The group of brick and bluestone buildings that make up the pumping station at Spotswood are now dwarfed by the West Gate Bridge and the industrial and museum buildings that have gradually surrounded it. Once they stood alone, dominating the banks of the Yarra River with the smokestack visible from afar. The pumping station was designed by the staff of the newly created Melbourne and Metropolitan Board of Works and built and equipped at great speed between 1894 and 1897 as the pumping heart of Melbourne's new underground waterborne sewerage system. The elegant French Gothic style of the buildings is unusual in Melbourne. It was considered to be an appropriate treatment for the visible centrepiece of the network of invisible sewers that was expected to improve greatly the city's natural environment and its people's health.
Melbourne's favourable topography allowed almost all its sewage to flow by gravity towards Spotswood, the lowest point in the system, so that only this one large pumping facility was required. As a consequence, Spotswood was bigger than anything found in other Australian cities and large by world standards. Four 300-horsepower triple-expansion steam engines made by Thompsons of Castlemaine initially powered the plunger-type pumps, giving a daily pumping capacity of 32 million gallons (145 million L). Sewage entered the pump wells from two great main sewers, the Hobsons Bay Main, which crossed beneath the Yarra from Port Melbourne after collecting the wastes of the southern suburbs and the central city, and the North Yarra Main, which followed the west bank of the Yarra after draining western and northern suburbs. The pumps then forced the sewage up a rising main to an aqueduct at Brooklyn, from where it could flow by gravity once more to the sewage farm at Werribee. Capacity was expanded rapidly with the addition of more steam engines as the network of sewers grew to serve most of the metropolis.

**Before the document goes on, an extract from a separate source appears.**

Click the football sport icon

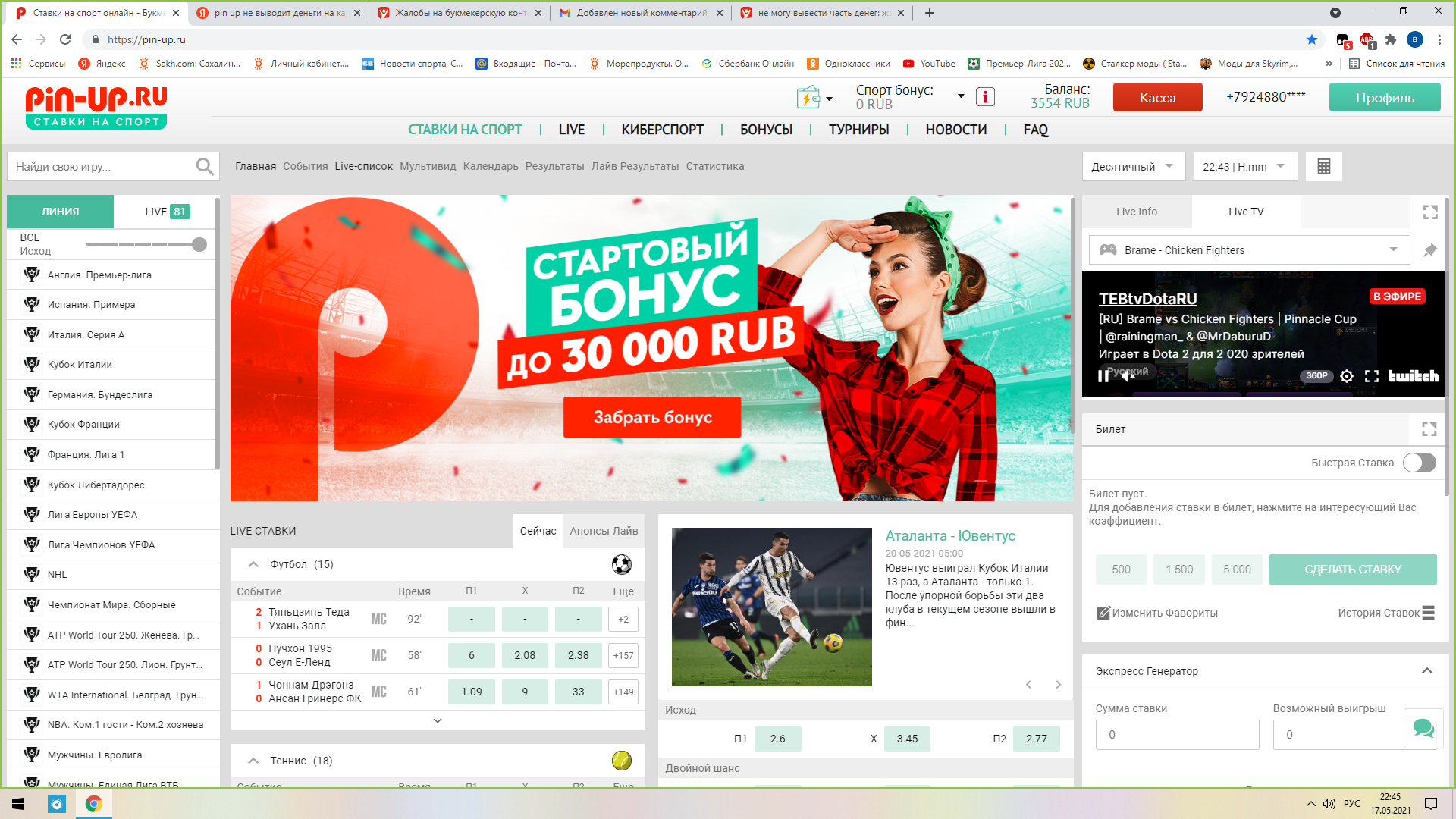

From 1920 onwards there was a changeover to the newer and more powerful technology of the electricity-powered centrifugal pumps, each of which was rated at 750 horsepower and could pump 18 million gallons a day yet took up only a fraction of the space in the pumping wells required by the massive steam pumps that they replaced. Power was drawn from the nearby Newport Power Station, which was generating electricity for the newly electrified suburban railway network. Spotswood's pumping capacity was expanded periodically as Melbourne's population grew. The pumps could never stop for there was no storage capacity in the system. For nearly seven decades the body wastes of all Melburnians connected to the sewers passed this way. Finally it was decommissioned in September 1965 with the opening of a new pumping station at Brooklyn. The buildings lay largely deserted for a quarter of a century while sewage continued to flow beneath them, and they provided film locations for Mad Max (1979) and the comedy Spotswood (1992). They were finally handed over to the Museum of Victoria and have become a centrepiece of Scienceworks Museum, which incorporates a unique display of steam and electrical pumping machinery.